There have been tornadoes more deadly than Lubbock’s, but the storm’s path through a city of 150,000 made it one of the most-studied twisters of all time. Not only did the University of Chicago’s Ted Fujita, the father of tornado studies, make intensive in-person measurements that led to the refinement of his revolutionary F scale—but a young Texas Tech civil engineering professor named Kishor Mehta, along with a handful of colleagues, also began studying the damage, attempting to learn more about windstorms and their power.  

“There wasn’t really that much known about tornadoes in 1970,” says Mehta, who’s still a professor at the university. “But we realized that by studying the different kinds of damage suffered by the wide variety of buildings that were hit, we could learn a lot.” 

Their work led to the creation of the university’s National Wind Institute, now among the world’s most important wind science facilities. Research from the center has led to the design of state-of-the-art wind resistant buildings. Mehta also headed the team that developed the Enhanced Fujita scale, adopted in 2005, an even more accurate measure of tornado strength.  

“It all came out of the 1970 Lubbock tornado,” he says.  

 After 51 years, a memorial to the Lubbock tornado is rising at the north end of town. Like the calamitous whirlwinds they represent, the two 22-foot-high, undulating walls of polished black granite are at once strikingly beautiful and darkly ominous.  

Stretching in roughly parallel paths across a four-acre site, the walls carve their way northeast a few hundred feet across a grid map of Lubbock. With awful randomness, they trace the two tornadoes’ paths of devastation. (Science is still unlocking these tornado mysteries.)

There’s a stubborn, Texas-style determination in Lubbock’s five-decade struggle to emerge from the disaster of 1970. Just as the city was working to revitalize its downtown after the storm, the rise of suburban shopping malls started killing even thriving central business districts. Lubbock’s never had a chance. Now, downtown Lubbock is casting its lot with a focus on boutique hotels, a growing arts district, and gourmet restaurants like The Nicolett—recently opened in a century-old home by chef Finn Walter, a West Texas native who has returned from stints in Napa Valley and Paris to introduce what he calls High Plains Cuisine. 

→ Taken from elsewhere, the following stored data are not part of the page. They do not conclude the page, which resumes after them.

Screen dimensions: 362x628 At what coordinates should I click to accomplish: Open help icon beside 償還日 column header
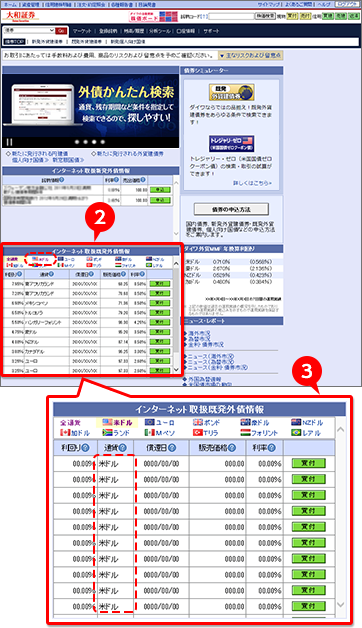tap(172, 448)
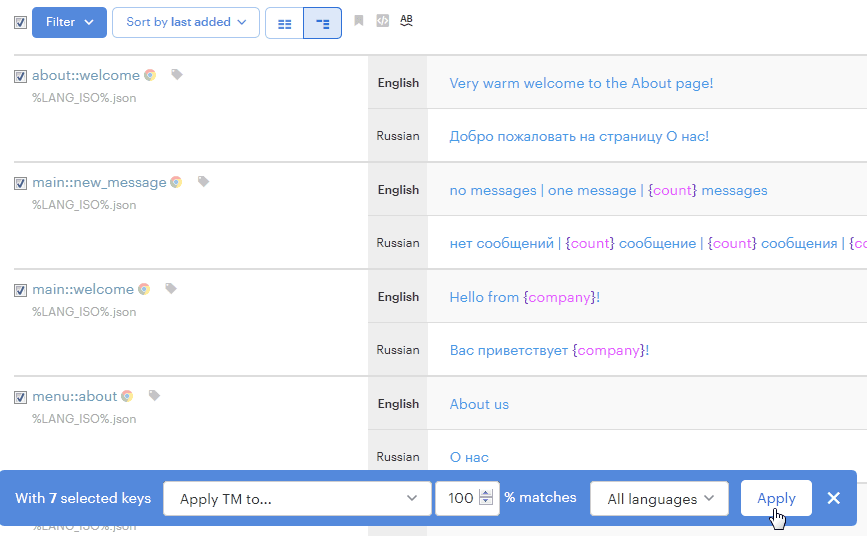Expand the Apply TM to... bulk action dropdown
867x536 pixels.
295,498
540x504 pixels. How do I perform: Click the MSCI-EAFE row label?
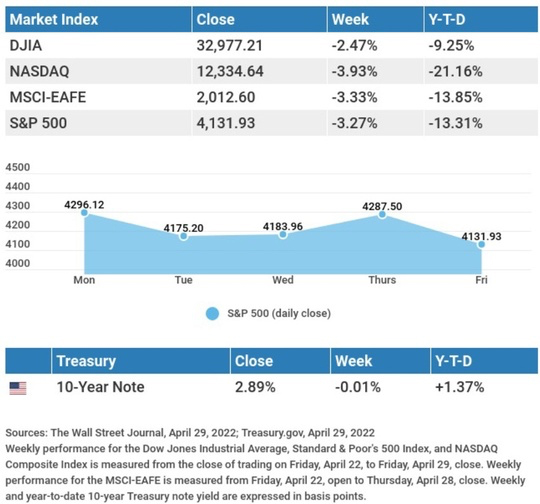click(x=48, y=97)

Most dramatically, the formerly leveled path of the tornado is crowned by the recently opened Buddy Holly Performing Arts Center, designed by the same architect who recently created Russia’s first major opera house in 100 years. The complex is named for rock and roll pioneer Buddy Holly, the 1950s Lubbock native who died in a plane crash at age 22. As if to merge the city’s two most grievous losses, the arts center’s logo, a stylized “BH,” is reminiscent of a swirling funnel cloud.   

Likewise, ascending through the concert hall’s soaring lobby is a four-story, white helical staircase, a twisting, strikingly beautiful echo of the ugliness that once wreaked havoc on this very spot.   

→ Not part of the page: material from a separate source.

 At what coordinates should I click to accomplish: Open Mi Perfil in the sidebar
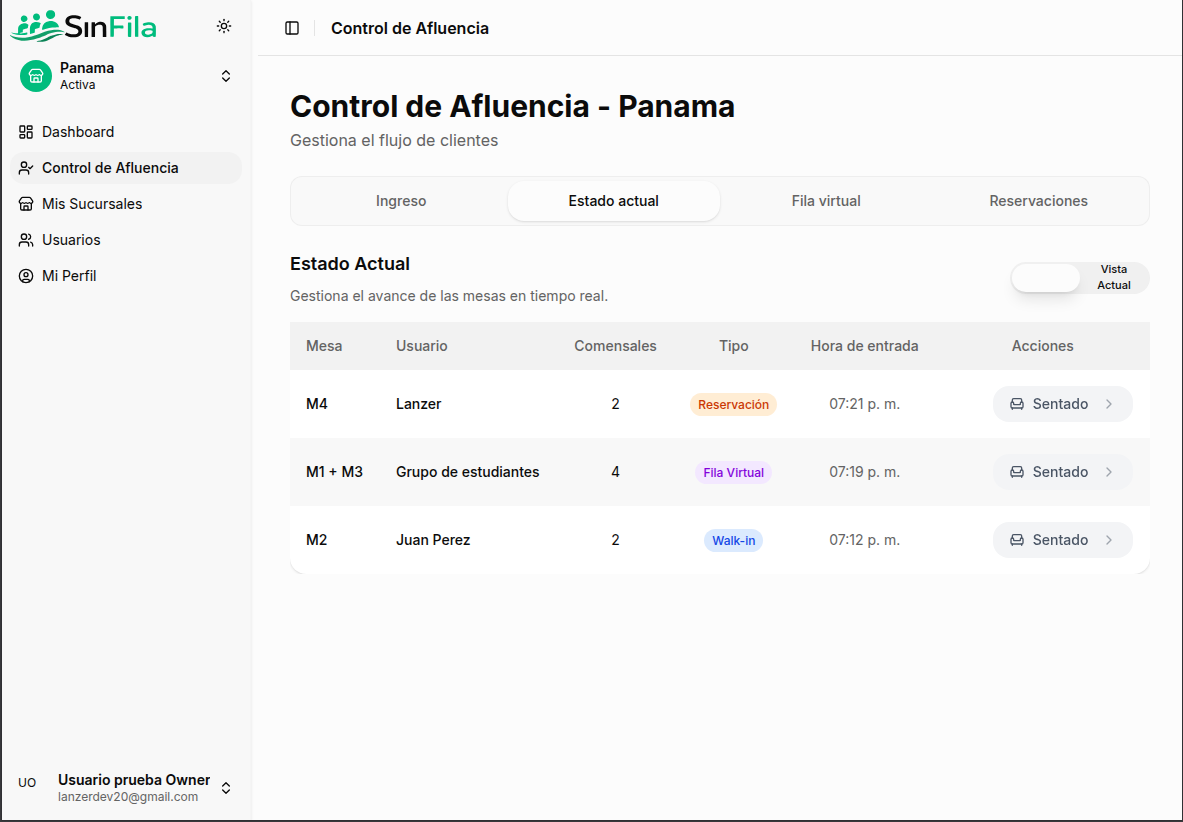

“I was standing here on the balcony with the architect before we opened,” says Tim Collins, chairman of the non-profit Lubbock Entertainment and Performing Arts Association. “I asked him why there was a tear in his eye. 

“He pointed to the stairs and said, ‘I was sure that would be the first thing to go from the budget.’” 

But sometimes the best way to process a dark memory is to confront it. Cindy Keele learned that after her parents put her into therapy after the tornado. In fact, her entire life since 1970 seems to be a saga of confronting tornadic demons: She enrolled in meteorology classes at Texas Tech. Then she spent about five years as a storm chaser. Finally, she took an administrative job at the National Wind Institute.  

It is healthier to chase tornadoes, she tells me, than to feel chased by them.  

As we say goodbye, I can’t help but bring up the tornado that haunted my childhood: the very fake, yet terrifying, one in The Wizard of Oz. Surely, I suggest, the annual broadcast of that 1939 classic must have sent chills up her spine. 

“It’s funny,” she says, “I think I was more frightened by the Wizard of Oz tornado before 1970.” 

It’s a final twist on the twister that nearly killed Lubbock.